Sun is essential to life and affords real benefits. However, you must make sparing use of them because UV rays have harmful effects on skin's health: To manage them and better enjoy the sun's benefits, it is particularly crucial to use a sun protection product with a high index factor.


The right amount of sun

The sun is essential to life. In small doses, it has a beneficial impact on:

  • Mood: The sun can be an excellent remedy for certain forms of seasonal depression.
  • Vitamin D synthesis, which is indispensable to fix calcium in our bones.

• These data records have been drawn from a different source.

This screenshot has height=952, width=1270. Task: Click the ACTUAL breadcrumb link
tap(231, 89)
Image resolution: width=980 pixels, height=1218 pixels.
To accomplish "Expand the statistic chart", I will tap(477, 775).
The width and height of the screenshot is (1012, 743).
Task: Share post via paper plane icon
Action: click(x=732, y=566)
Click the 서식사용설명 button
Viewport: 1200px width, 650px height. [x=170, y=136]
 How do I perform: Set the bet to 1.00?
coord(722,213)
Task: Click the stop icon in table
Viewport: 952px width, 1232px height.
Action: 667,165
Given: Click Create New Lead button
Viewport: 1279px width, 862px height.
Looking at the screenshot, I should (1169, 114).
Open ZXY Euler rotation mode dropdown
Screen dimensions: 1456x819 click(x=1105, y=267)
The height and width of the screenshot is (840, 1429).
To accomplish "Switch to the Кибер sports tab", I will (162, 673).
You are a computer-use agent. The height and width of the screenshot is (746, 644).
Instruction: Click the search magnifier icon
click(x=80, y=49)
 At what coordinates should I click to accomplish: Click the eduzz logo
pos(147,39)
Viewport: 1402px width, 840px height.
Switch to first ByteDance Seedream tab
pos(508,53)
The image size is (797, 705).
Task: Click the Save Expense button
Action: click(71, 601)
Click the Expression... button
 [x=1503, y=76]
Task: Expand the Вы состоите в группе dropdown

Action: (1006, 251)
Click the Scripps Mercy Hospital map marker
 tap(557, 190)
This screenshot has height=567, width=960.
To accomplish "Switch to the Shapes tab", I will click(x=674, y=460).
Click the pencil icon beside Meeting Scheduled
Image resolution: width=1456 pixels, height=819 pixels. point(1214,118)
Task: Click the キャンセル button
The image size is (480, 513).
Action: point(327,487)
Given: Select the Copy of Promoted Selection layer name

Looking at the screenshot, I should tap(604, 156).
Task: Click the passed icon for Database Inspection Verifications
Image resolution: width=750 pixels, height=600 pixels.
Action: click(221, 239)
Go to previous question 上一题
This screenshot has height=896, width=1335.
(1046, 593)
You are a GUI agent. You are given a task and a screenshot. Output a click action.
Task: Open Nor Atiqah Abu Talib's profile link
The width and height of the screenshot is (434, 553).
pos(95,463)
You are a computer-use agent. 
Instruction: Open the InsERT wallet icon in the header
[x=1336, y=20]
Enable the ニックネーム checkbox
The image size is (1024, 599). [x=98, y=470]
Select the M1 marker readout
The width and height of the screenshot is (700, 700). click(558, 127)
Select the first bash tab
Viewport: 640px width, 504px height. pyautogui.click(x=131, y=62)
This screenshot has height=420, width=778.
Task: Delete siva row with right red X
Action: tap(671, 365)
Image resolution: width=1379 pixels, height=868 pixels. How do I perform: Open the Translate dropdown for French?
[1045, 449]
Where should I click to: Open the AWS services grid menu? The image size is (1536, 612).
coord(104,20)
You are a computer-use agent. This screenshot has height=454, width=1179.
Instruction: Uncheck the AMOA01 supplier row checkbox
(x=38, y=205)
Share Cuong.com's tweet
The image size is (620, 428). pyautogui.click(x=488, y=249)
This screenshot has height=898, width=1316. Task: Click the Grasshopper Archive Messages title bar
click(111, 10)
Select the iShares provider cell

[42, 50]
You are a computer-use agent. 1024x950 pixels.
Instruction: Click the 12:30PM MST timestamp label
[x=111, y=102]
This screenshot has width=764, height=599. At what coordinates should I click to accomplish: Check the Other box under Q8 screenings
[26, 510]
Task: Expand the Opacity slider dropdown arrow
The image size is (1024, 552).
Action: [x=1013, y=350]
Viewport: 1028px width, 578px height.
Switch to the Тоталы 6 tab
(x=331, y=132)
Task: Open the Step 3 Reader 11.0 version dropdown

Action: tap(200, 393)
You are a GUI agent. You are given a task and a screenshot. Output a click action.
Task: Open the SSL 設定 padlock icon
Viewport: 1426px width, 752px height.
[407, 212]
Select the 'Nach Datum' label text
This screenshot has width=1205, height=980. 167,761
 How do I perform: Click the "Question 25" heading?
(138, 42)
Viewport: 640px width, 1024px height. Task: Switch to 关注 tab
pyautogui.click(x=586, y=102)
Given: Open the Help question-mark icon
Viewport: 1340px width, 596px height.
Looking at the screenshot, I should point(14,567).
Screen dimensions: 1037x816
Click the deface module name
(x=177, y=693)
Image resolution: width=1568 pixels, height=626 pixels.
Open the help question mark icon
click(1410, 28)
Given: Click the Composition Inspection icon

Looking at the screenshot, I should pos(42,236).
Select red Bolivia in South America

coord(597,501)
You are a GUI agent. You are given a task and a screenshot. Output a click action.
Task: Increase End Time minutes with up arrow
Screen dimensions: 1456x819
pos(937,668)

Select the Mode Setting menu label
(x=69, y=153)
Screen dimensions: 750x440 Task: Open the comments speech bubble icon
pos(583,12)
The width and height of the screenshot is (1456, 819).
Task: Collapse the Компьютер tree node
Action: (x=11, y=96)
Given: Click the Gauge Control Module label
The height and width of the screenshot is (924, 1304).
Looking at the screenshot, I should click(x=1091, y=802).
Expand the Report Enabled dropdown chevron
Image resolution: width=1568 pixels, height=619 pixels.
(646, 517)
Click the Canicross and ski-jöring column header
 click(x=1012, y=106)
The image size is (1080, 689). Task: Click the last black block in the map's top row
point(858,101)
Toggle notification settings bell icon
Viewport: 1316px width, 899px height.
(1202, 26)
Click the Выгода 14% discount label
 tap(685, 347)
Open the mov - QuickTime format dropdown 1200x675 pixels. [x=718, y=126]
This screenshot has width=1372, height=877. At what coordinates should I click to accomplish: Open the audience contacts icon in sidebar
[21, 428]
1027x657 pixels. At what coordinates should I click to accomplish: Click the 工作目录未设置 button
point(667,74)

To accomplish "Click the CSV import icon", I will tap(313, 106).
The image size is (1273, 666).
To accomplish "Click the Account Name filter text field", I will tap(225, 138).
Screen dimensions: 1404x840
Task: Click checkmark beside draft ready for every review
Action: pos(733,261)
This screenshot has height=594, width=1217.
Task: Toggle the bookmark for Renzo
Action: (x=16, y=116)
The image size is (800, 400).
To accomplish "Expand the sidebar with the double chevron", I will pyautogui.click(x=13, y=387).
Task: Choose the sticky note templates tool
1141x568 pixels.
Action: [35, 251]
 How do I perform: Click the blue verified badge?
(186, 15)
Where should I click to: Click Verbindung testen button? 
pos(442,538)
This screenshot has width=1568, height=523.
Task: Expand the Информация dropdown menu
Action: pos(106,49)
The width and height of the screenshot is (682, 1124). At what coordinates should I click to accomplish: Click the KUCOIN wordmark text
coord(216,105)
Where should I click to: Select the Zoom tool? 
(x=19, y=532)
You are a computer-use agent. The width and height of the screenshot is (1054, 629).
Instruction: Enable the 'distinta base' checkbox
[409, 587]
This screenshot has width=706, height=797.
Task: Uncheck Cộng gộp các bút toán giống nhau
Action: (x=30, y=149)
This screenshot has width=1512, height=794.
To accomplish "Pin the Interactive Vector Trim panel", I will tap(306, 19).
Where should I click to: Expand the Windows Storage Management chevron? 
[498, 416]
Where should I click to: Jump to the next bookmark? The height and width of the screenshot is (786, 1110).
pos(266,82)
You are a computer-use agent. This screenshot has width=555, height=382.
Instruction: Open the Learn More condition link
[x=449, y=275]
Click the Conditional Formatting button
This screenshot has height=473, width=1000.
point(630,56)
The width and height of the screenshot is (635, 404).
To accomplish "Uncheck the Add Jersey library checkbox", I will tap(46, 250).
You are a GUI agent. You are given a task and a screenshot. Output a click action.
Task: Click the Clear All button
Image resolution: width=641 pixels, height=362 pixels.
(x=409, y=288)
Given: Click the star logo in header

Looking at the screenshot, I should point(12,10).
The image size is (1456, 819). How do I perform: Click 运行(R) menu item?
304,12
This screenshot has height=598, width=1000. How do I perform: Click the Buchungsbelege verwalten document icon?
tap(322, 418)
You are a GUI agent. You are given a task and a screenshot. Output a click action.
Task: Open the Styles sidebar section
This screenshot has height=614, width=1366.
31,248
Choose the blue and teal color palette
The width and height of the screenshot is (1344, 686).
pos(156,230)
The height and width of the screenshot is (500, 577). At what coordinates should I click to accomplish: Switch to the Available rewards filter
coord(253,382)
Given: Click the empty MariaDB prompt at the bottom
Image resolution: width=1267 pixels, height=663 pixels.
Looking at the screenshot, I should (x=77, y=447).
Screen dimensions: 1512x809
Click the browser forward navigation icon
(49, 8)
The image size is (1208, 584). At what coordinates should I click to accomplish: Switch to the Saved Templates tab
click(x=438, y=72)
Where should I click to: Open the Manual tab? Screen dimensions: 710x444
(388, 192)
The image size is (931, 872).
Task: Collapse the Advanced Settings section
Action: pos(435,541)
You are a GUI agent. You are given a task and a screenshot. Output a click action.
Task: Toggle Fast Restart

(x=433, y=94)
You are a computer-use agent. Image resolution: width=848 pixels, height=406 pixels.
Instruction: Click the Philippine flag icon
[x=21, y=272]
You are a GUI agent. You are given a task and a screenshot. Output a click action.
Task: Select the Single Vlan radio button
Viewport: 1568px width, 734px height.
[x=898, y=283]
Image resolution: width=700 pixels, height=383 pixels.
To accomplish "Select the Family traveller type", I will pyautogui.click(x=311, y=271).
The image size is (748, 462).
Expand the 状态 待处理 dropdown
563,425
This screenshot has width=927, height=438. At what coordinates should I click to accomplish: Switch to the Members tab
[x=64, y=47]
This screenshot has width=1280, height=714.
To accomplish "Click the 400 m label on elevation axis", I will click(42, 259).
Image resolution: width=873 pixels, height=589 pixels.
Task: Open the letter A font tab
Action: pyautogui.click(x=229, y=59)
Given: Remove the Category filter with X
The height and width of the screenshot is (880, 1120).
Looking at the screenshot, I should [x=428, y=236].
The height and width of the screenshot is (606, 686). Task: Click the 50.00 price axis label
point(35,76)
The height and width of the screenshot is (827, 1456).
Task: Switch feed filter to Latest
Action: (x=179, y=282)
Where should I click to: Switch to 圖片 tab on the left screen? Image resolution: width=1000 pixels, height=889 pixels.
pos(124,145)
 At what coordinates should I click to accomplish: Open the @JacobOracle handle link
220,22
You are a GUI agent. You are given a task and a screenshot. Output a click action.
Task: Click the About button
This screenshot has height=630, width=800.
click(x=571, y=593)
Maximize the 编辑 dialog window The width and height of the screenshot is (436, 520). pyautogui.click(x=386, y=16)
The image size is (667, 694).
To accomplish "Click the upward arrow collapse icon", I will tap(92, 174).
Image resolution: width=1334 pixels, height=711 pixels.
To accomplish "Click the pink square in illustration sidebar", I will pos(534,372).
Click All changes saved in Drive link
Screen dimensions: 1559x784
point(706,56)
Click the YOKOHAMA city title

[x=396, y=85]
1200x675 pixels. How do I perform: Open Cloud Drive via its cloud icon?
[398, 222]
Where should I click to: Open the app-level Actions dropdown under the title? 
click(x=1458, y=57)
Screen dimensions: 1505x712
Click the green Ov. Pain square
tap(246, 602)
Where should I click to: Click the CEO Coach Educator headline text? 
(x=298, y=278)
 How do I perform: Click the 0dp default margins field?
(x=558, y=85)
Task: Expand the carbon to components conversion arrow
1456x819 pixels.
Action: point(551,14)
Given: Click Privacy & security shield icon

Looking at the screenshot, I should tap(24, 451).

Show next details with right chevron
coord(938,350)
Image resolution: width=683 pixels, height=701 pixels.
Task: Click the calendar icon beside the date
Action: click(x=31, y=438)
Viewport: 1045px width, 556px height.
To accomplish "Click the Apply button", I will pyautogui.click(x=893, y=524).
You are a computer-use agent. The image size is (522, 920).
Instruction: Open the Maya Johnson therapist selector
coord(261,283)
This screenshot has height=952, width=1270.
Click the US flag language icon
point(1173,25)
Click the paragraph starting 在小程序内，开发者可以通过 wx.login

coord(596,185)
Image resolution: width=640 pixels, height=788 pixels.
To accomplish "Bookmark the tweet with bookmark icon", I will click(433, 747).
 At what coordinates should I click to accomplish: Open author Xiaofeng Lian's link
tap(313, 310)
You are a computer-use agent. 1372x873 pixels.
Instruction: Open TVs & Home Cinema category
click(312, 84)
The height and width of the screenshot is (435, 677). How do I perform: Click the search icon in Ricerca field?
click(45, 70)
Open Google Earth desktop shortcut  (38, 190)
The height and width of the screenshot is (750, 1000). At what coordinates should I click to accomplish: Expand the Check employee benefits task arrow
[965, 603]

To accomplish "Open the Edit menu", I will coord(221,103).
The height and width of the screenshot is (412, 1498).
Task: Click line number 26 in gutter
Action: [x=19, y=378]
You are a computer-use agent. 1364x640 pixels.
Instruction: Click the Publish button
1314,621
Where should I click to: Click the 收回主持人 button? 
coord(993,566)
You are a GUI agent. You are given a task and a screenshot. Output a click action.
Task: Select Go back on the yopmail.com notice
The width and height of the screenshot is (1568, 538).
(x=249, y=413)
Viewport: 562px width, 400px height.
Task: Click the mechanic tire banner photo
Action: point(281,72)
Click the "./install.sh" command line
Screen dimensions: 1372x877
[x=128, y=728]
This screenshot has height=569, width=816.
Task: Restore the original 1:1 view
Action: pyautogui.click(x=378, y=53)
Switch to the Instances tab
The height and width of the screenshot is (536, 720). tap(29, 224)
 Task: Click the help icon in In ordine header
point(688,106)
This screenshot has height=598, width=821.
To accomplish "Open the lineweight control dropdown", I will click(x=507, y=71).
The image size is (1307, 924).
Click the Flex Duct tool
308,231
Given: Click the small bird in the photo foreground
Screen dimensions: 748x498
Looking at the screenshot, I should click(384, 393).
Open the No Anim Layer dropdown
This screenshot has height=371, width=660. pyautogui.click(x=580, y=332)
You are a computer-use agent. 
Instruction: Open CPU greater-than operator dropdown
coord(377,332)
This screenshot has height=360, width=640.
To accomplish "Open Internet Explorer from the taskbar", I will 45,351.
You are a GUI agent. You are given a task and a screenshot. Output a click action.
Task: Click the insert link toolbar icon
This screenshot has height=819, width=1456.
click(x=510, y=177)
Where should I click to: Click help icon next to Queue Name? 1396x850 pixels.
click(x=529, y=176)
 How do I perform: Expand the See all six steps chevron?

To enjoy these benefits, 15 minutes of sun exposure per day suffice. 
In strong doses, however, the sun can also be very dangerous and cause, in the short term:
  • Sunburn, also called sun erythema
  • Photodermatitis, such as benign summer light eruption (10% of the adult population is affected) and acne, as well as rarer types of photodermatitis like lupus and light-induced urticaria
  • Pigmentation disorders like spots, melasma (pregnancy mask) or vitiligo
  • Photo-immunosuppression (herpes labialis)
  • Photosensitivity
Harmful effects also appear on the long term
  • Accelerated skin ageing, which is indicated by the appearance of spots, a yellowish complexion, deep wrinkles and loss of skin density and elasticity
  • Photocarcinogenesis (skin cancer)


UV : culprits

The harmful effects of sun on the skin are primarily caused by UV rays: UVB rays (B as in "burn" or "bronzed skin") stimulate tanning in particular, but are also the main cause of sunburn. UVA rays (A as in "allergies" or "ageing"), which are more insidious because they cause no pain and penetrate more deeply into the skin. They accelerate skin ageing and can cause sun intolerance, commonly referred to as sun allergies and pigmentation disorders (melasma, spots). UVB and UVA radiation can also cause alterations at the core of our cells and damage their DNA. If this invisible damage is repeated, they can, in the long term, lead to development of skin cancers


Protection above all else

There are rules to follow in the sun:

  • Seek out the shade and avoid exposure during hours of peak sunlight
  • Do not expose babies and young children to direct sun
  • Protect yourself and children with a hat, sunglasses and a tee shirt
  • Choose an appropriate protection level for your skin type.
  • Apply the sun protection product right before exposure in sufficient quantities. Reapply generously and frequently, especially after swimming, perspiring or towelling off.
Also good to know: certain foods help improve our sun resistance. Certain natural molecules such as carotenoids, the vitamin C found in fruits and vegetables and vitamin E contribute to photoprotection. They do not under any circumstances replace good sun protection products when exposed to the sun.